Now is the time to cherish your time with Fi. And, remember that just because breastfeeding is not working out, that does not by any means indicate your lack of mothering skills. Not at all!

You may wish to get a recommendation for the best formula for your child and move on to a more joyful, peaceful state of mind.

Love and hugs!

10:33 AM, April 04, 2006  
Blogger Jemima said...

I'm full of sympathy. Do you feel like a machine at this point? I'm sorry the advice (it's easy, what's wrong with you, etc) isn't much help.

It's the first day of breastfeeding that matters the most. So long as she got something then, all will be fine. Probably.

I'm impressed you're still trying. The majority of women in my experience don't bother trying to breastfeed, and many take it for granted you CAN'T breastfeed after a c-section. SO:

You're doing ok. (feet up)
It isn't easy. (deep breaths)
Be kind to yourself. (and relax, only for one minute though.)

3:13 PM, April 04, 2006  
Blogger liz said...

As a "senile primigravida" PhD student who plans to nurse, I can relate with way too much of what you are saying. Yikes!

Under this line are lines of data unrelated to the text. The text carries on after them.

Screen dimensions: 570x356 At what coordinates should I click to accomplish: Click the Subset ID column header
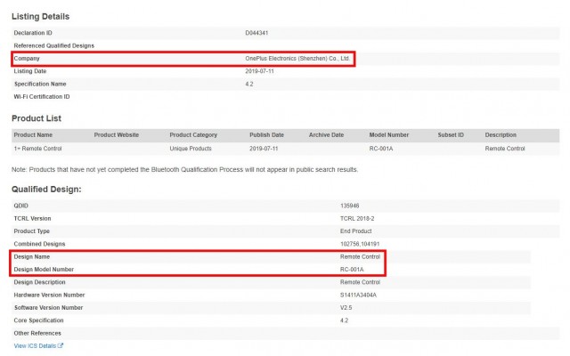pyautogui.click(x=451, y=134)
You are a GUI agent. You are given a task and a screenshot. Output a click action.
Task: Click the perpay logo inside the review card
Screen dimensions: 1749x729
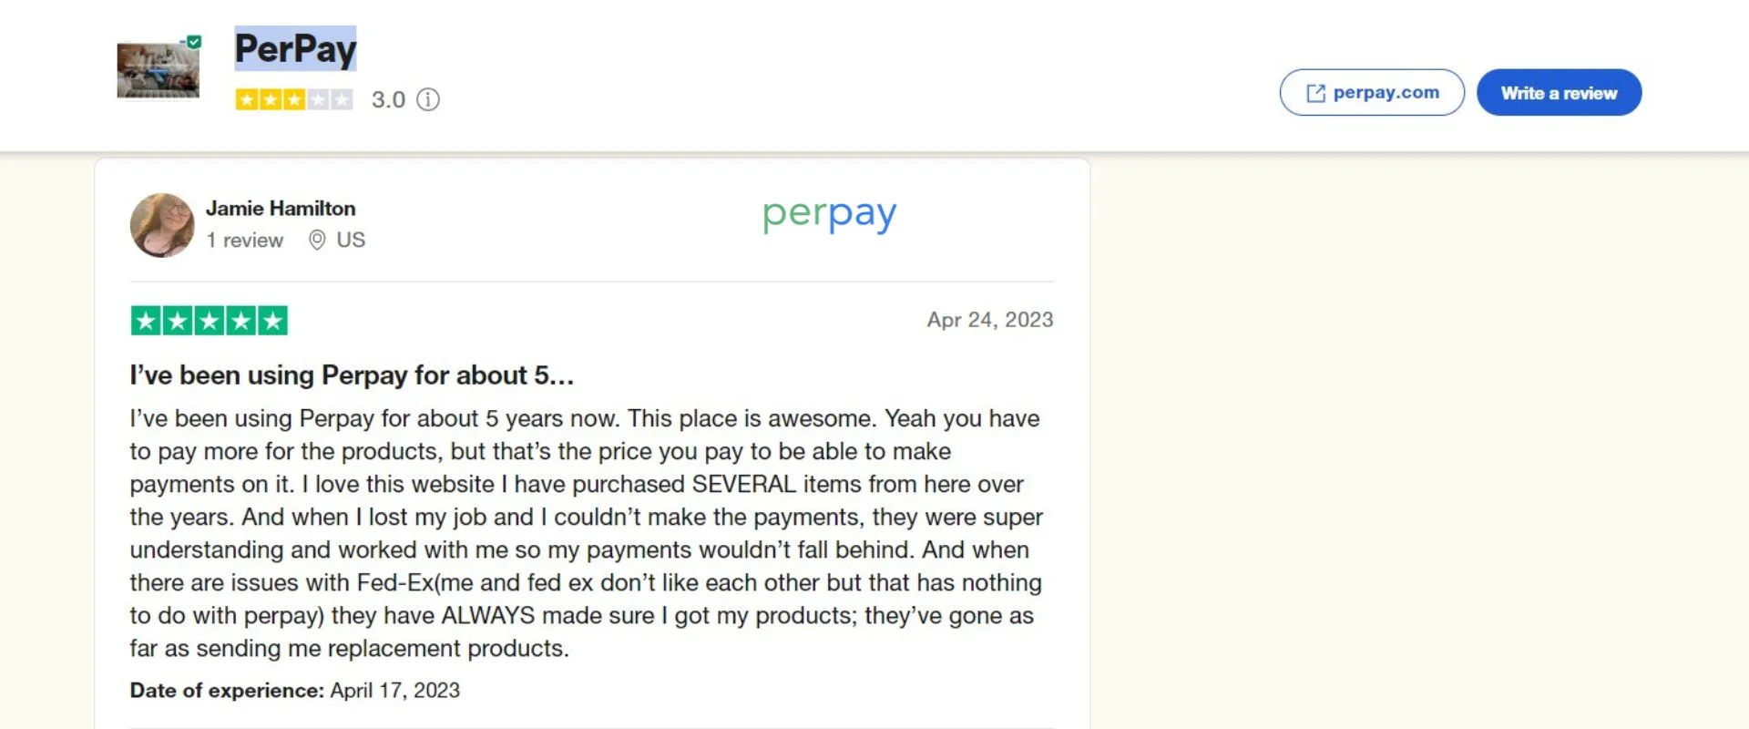pos(827,215)
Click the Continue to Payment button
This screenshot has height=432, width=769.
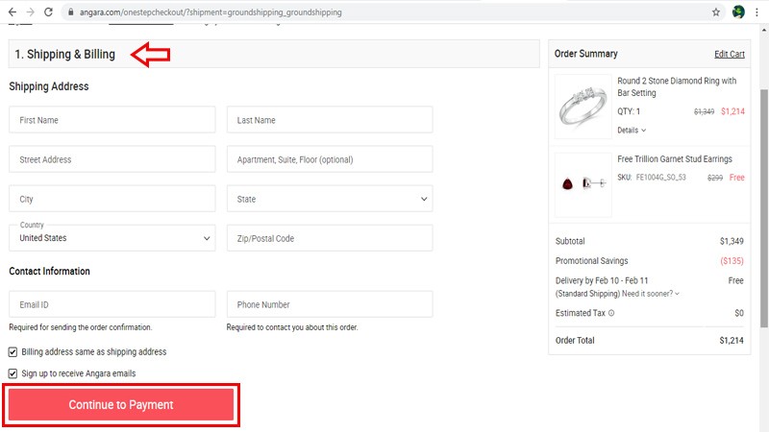click(121, 405)
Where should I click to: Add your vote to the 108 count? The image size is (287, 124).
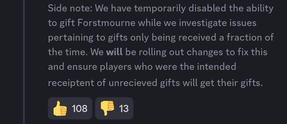pos(70,108)
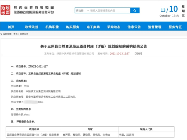
Task: Go to 首页 in the navigation bar
Action: click(11, 27)

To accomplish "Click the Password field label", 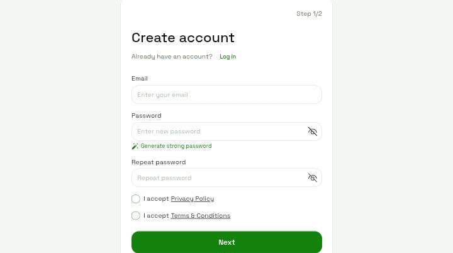I will pos(147,115).
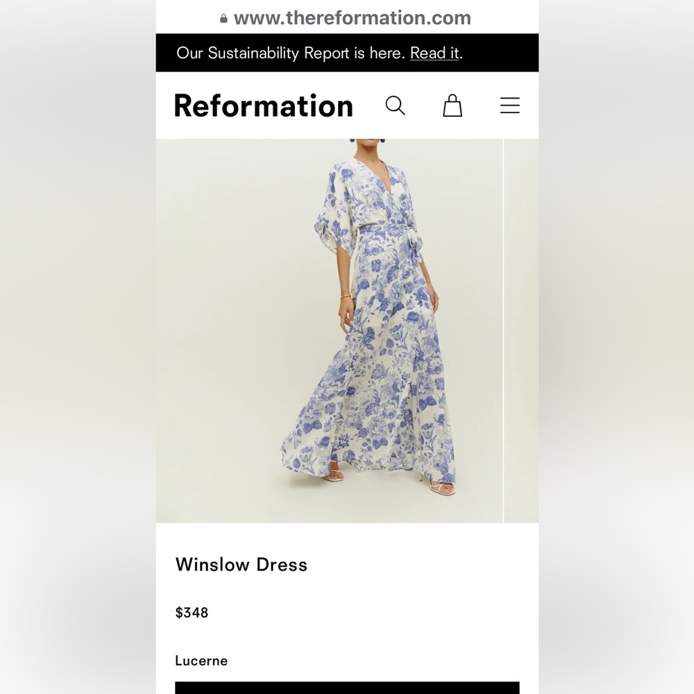The image size is (694, 694).
Task: Tap the Winslow Dress main product photo
Action: [329, 330]
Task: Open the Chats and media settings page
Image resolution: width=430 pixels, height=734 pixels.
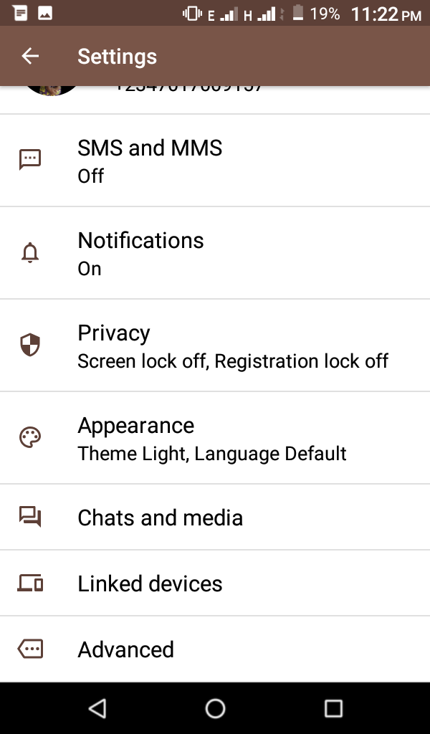Action: [x=215, y=517]
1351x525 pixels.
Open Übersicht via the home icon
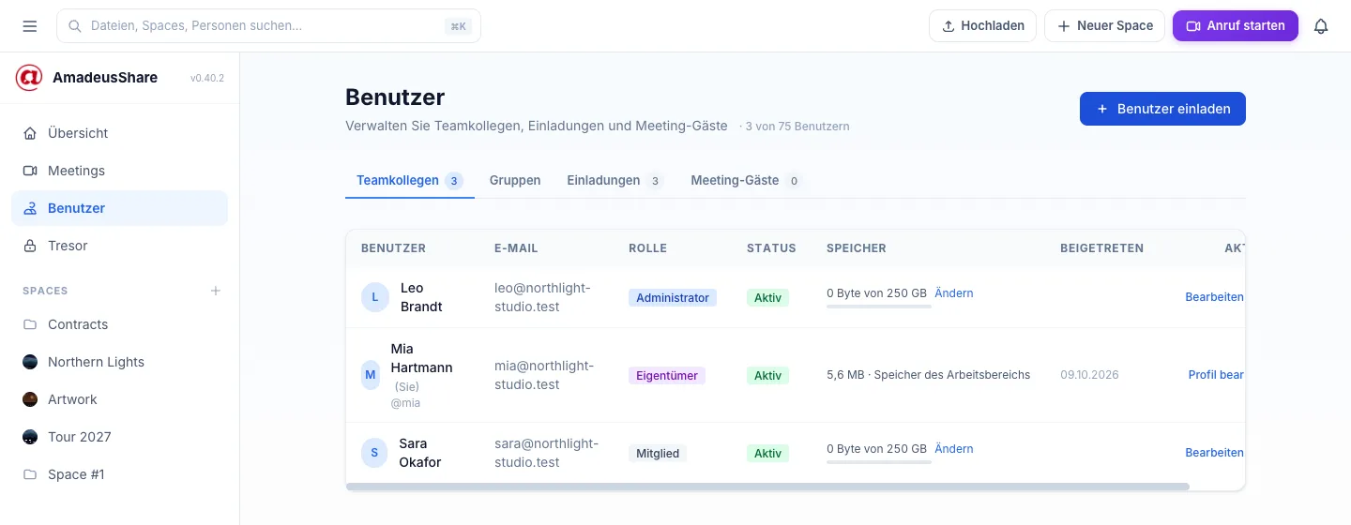tap(30, 133)
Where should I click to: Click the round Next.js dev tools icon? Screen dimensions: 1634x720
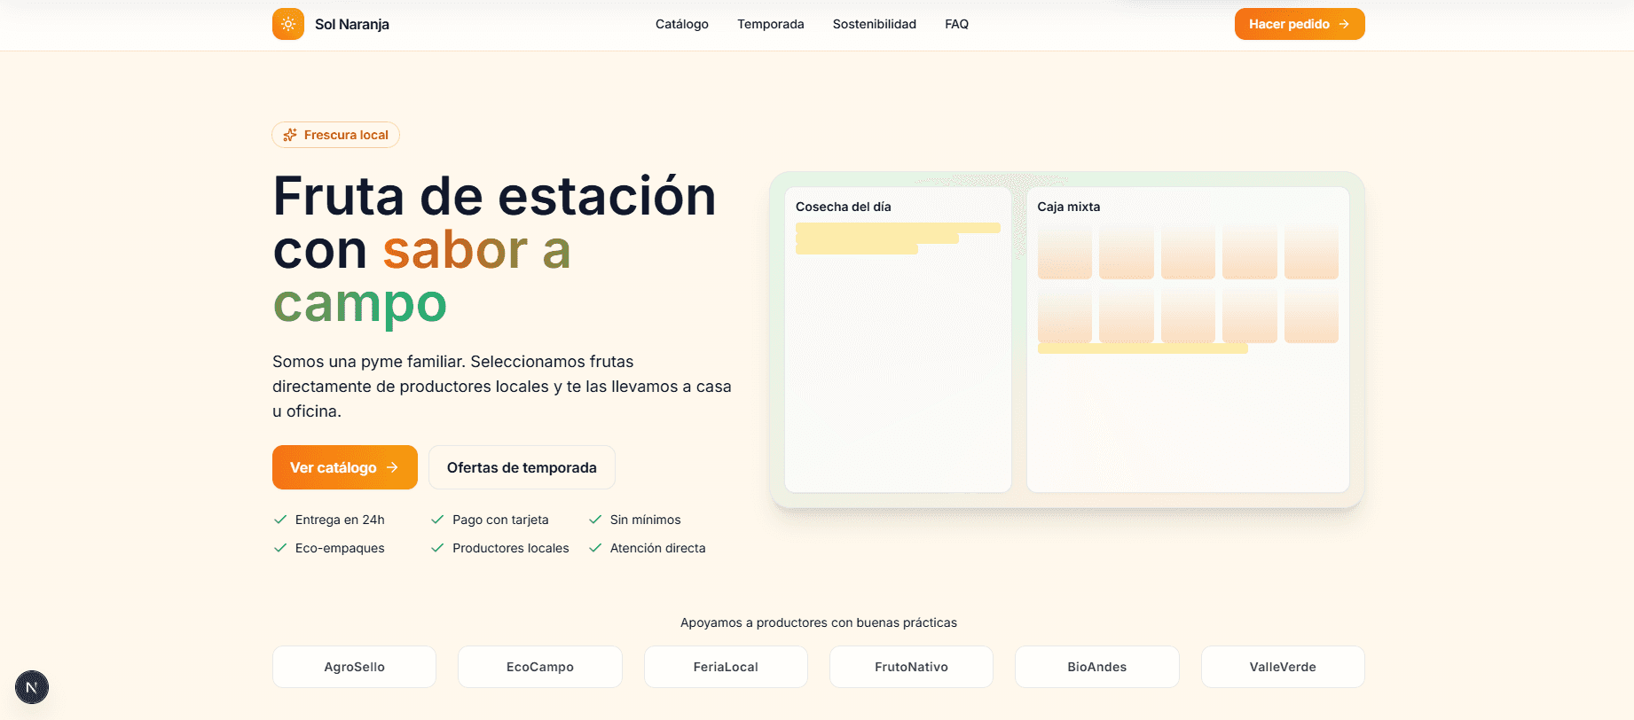pos(32,687)
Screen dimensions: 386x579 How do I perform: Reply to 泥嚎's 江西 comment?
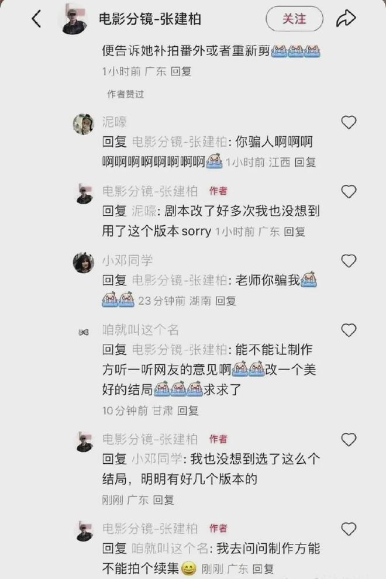coord(305,162)
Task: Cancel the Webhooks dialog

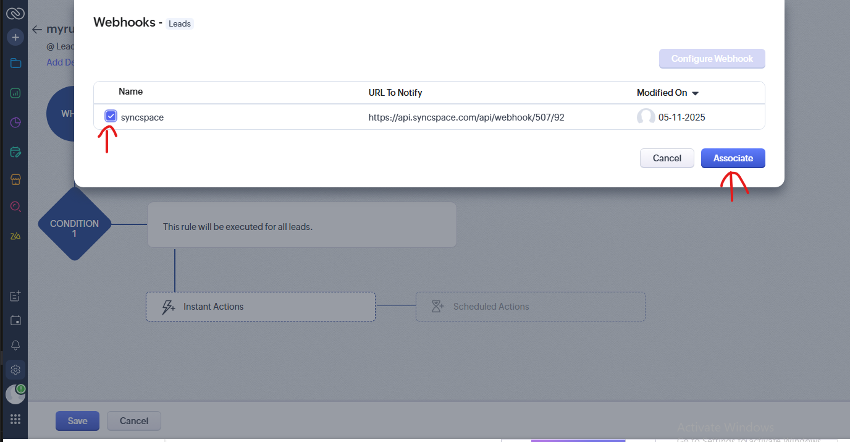Action: pos(667,158)
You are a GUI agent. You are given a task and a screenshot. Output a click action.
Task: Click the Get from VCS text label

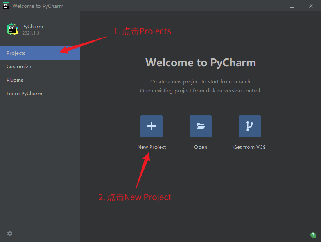[249, 147]
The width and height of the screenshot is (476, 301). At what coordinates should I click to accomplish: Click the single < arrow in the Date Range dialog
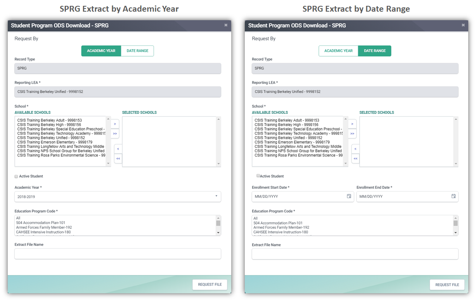[355, 149]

I've gone All-Herbal and am monitoring everything and being scientific and careful and avoiding even aspirin and so forth since advent of my PG.

Nevertheless, I am *totally* going to try the old-wives beer-nursing trick sometimes if I can't get it to work!

(PS: Whaaat, fenugreek, but no fennel seeds??! ;)

11:01 AM, April 05, 2006  
Blogger liz said...

...Never mind my nefarious plan, dangit. I finally actually looked it up, and found this study suggesting that it actually works against milk letdown.

Back to yoga, I guess, if only I had the self-discipline.

BTW, congratulations on your adorable little nub!!

11:07 AM, April 05, 2006  
Blogger Parisjasmal said...

I have nothing to say as I have never nursed anything.
I can understand the type A personality thing though.

I am glad to see you still have your wicked sense of humor (Allah Allah).

Sending you thoughts of peace and serenity. Be kind to yourself. You are a wonderful mother.


2:08 PM, April 05, 2006  
Blogger katiedid said...

I won't try to share advice or anything like that for this subject. All's I know is that the best way for you to care and nurture Fi is for you to feel like you have the enegry and happiness to give her your best. And what is your best is what you determine it is. For that, you can only do what feels right for you. And there are people who will tell you that the only thing to consider is what they think is right for her. Maybe that might be a little true, but it's not all true. You know how you're going to do your best, deep down. Go with that, your gut feeling. People who try to argue you out of your own gut feeling are just control freaks who want to determine every detail in the universe for their own benefit, not for you or Fi. Screw 'em.

Take care, enjoy your time, and if I offended or anything with the above, K, it was certainly not intended. ♥

8:34 PM, April 07, 2006  
Anonymous Anonymous said...

Ahhhh...the sweet freedom of formula. Happy baby, happy mom, happier mental state! I was glad to leave it behind. Would have loved to pump for longer, but it wasn't in the cards. Whatever you choose, breast/breast supplement/formula it's the right decision. You'll feel solid about it even years down the road. I do.